(DOCUMENT PASSAGE):
════════

The U.S. Intelligence Community
The last remaining personnel at the U.S. embassy in Caracas are being withdrawn from the country:
The U.S. will withdraw all remaining personnel from @usembassyve this week. This decision reflects the deteriorating situation in #Venezuela as well as the conclusion that the presence of U.S. diplomatic staff at the embassy has become a constraint on U.S. policy.
— Secretary Pompeo (@SecPompeo) March 12, 2019
The embassy should have been evacuated weeks ago, but the administration insisted on keeping some people there so that it didn’t look as if they were complying with Maduro’s order that American diplomats be expelled from the country. The administration has been willing to put U.S. diplomats in Venezuela at risk for more than a month while they try to overthrow the government. They had originally thought that regime change would be quick and easy, but as the standoff is starting to be measured in months rather than weeks we can see that it isn’t gong to be either of those things. Now Pompeo ominously describes the diplomats’ presence there as a “constraint” on U.S. policy. Taken together with the threatening rhetoric from Rubio, Bolton, and Pence, that naturally sets off warning bells that the U.S. is preparing to escalate its role in the crisis.

════════

(AVAILABLE DATA):
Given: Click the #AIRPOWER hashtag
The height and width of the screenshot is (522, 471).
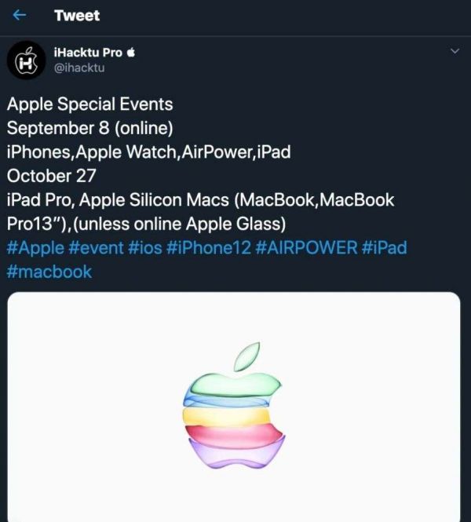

════════

(QUESTIONS ON THE MATERIAL):
**1)** Can you set down the passage on the Caracas embassy withdrawal word for word, starting at "The U.S. Intelligence" and ending at "constraint on U.S. policy."?
**2)** Could you resume the passage on the Caracas embassy withdrawal, picking up right after its last sentence?

(EXPECTED RESPONSES):
**1)**
The U.S. Intelligence Community
The last remaining personnel at the U.S. embassy in Caracas are being withdrawn from the country:
The U.S. will withdraw all remaining personnel from @usembassyve this week. This decision reflects the deteriorating situation in #Venezuela as well as the conclusion that the presence of U.S. diplomatic staff at the embassy has become a constraint on U.S. policy.

**2)**
It is possible that Pompeo’s message is more of his usual “swaggering” bluster that is supposed to intimidate but just makes the Secretary of State look ridiculous. But it is also possible that this a prelude to some reckless administration action and possibly even the start of an attack on the Venezuelan government. Whatever they end up doing, the administration track record inspires no confidence in their judgment or competence. They are very likely going to do the wrong thing and they will also make a mess of it when they do. No matter what excuse the administration uses for further meddling in Venezuela’s internal affairs, we cannot trust that this is the real reason for what they are doing.
We have already seen how eagerly administration officials spread false information about events in Venezuela:
Vice President Mike Pence wrote that “the tyrant in Caracas danced” as his henchmen “burned food & medicine.” The State Department released a video saying Mr. Maduro had ordered the trucks burned. And Venezuela’s opposition held up the images of the burning aid, reproduced on dozens of news sites and television screens throughout Latin America, as evidence of Mr. Maduro’s cruelty.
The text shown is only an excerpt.